Genesis 25:17
And these are the years of the life of Ishmael, an hundred and thirty and seven years: and he gave up the ghost and died; and was gathered unto his people.
Cross-reference
In Genesis 25:7, Abraham's death uses the same formula — 'these are the days of the years of his life.' Father and son's lifespans recorded with identical phrasing.
Genesis 25:8 uses nearly identical language — 'gave up the ghost' and 'gathered to his people' — for Abraham's death just verses earlier, forming a deliberate narrative pairing of father and son.
Genesis 35:29 uses the same death formula — 'gave up the ghost, died, and was gathered unto his people' — for Isaac, continuing the patriarchal death pattern.
Genesis 49:33 applies the same 'yielded up the ghost and was gathered unto his people' formula for Jacob, completing the patriarchal death pattern across Genesis.
Genesis 15:15 promises Abraham he'll 'go to thy fathers in peace' at a 'good old age.' Ishmael's peaceful death at 137 echoes that same generational blessing extending to Abraham's line.
Numbers 20:24 uses 'gathered unto his people' for Aaron's death — the same idiom, though Aaron dies as consequence of rebellion rather than in peaceful old age.

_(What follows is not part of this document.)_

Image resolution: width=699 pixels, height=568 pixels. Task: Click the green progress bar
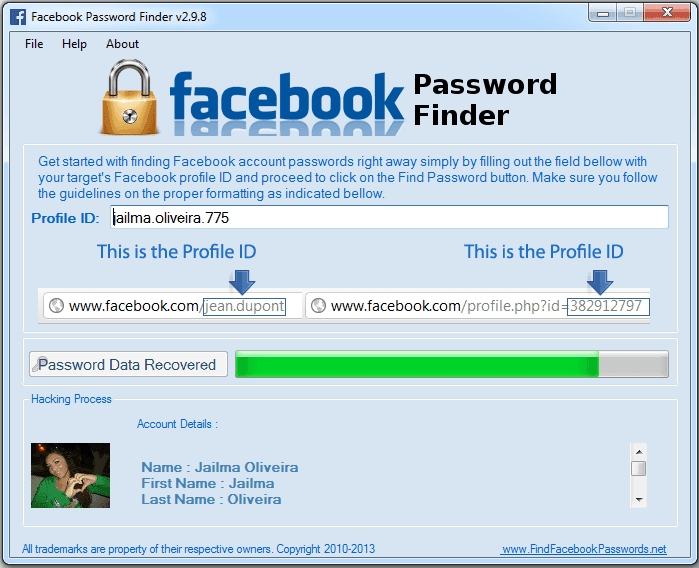[x=452, y=364]
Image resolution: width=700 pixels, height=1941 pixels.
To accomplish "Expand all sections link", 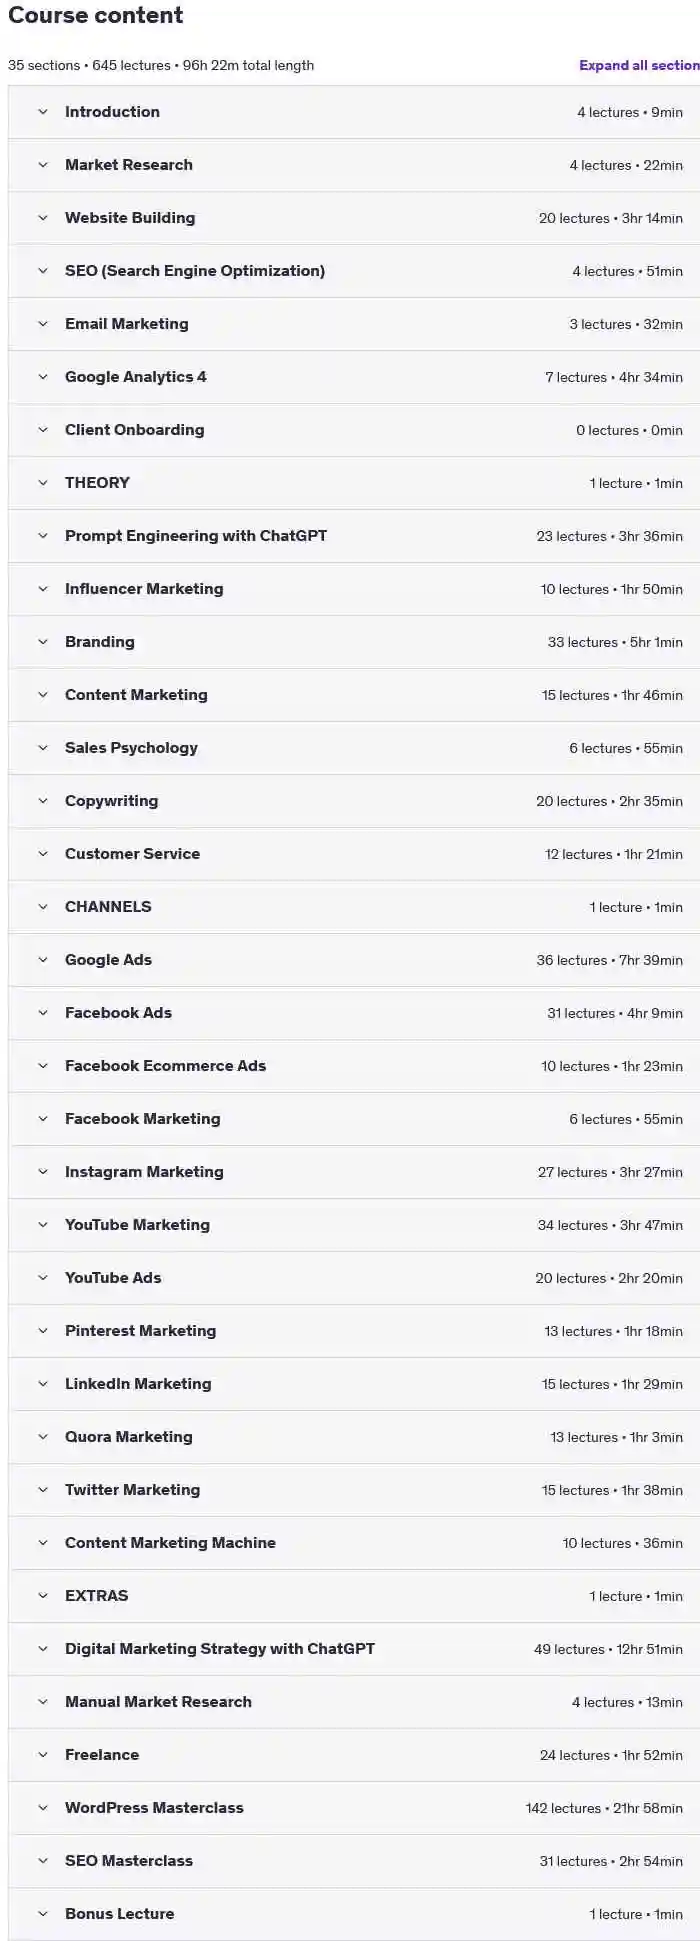I will [x=639, y=65].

Numbers 27:13 tells Moses he'll 'be gathered unto thy people' — the same death idiom used here for Ishmael, applied to a very different context of judgment.
Numbers 31:2 uses 'gathered unto thy people' for Moses' coming death — the same distinctive idiom for dying, though set amid a military commission.
Deuteronomy 32:50 commands Moses to 'be gathered unto thy people' — reusing this standard biblical death idiom in a context of judgment for disobedience.
Judges 2:10 says 'all that generation were gathered unto their fathers' — the same 'gathered' death idiom applied collectively to an entire generation.